The Futurism of the Female Avant-Garde
Abstract
The fragmented bodies so often created by artists in the postwar era are a sign of the traumatic experience of the world that had just exploded. From another perspective however, it is hard to deny—especially in the case of female artists working with the fragmentation of bodies, oftentimes their own—their science fiction-like quality.
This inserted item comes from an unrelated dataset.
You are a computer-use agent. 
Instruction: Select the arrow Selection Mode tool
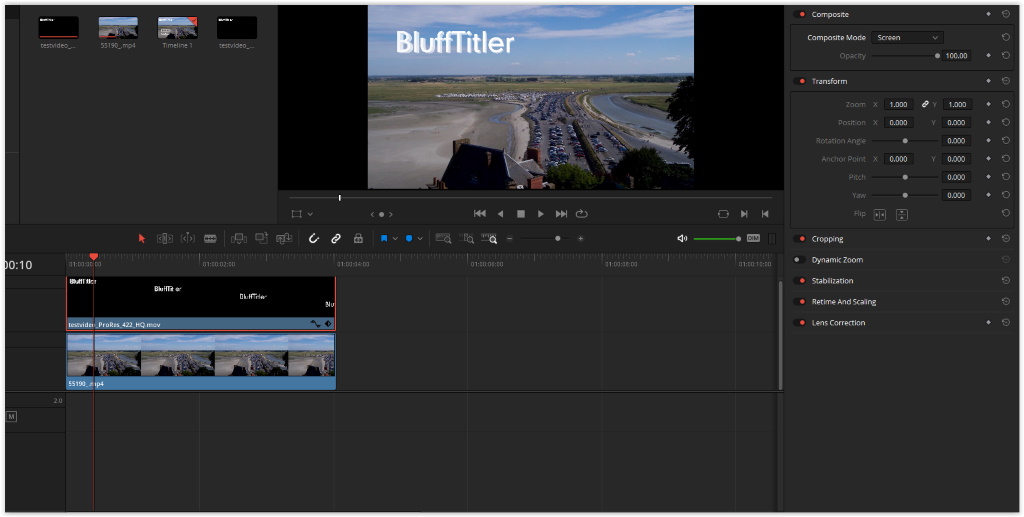tap(141, 238)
Mária Bartuszová (1936–1996) molds series of ominous organic forms, “Endless Eggs” that look like ruined space ships; Alina Szapocznikow (1926–1973) creates fragmented figures with multiple lips instead of their heads in which monstrosity meets seduction; Eva Hesse’s (1936–1970) series of mechanical drawings seem to be blurring the boundary between body and the apparatus; as for Feliza Bursztyn (1933–1982), her provocative series of sculptures (self-portraits?) called “Histéricas” are as crazy as machines… The examples can be multiplied, what matters however is to see how much these female artists, so often working on the margins and outside of their contemporary contexts (which were dominated by men), dared to create the most extravagant forms and experiment with brand new materials. Their “extemporality” generated a sense of freedom to work in most visionary ways: excluded from their time, they were ahead of (their) time.
About Marta Dziewańska
Marta Dziewańska is curator at Kunstmuseum Bern. Between 2007 and 2018 she was curator and head of research at the Museum of Modern Art in Warsaw and, in 2017, a curatorial advisor for documenta 14, Athens and Kassel. She curated and co-curated exhibitions including “The Other Trans-Atlantic. Kinetic and Op Art in Eastern Europe and Latin America 1950s–1970s” (Museum of Modern Art in Warsaw and SESC Serviço Social do Comércio in São Paulo, 2017–18), “MIRIAM CAHN: I AS HUMAN” (Museum of Modern Art in Warsaw, 2019), “Alina Szapocznikow: Human Landscapes” (The Hepworth Wakefield, 2017). She is the editor and co-editor of numerous catalogs, including “Tools for Utopia” (2020), “Alina Szapocznikow: Human Landscapes” (2018), and “Points of Convergence. Alternative Views on Performance” (2017).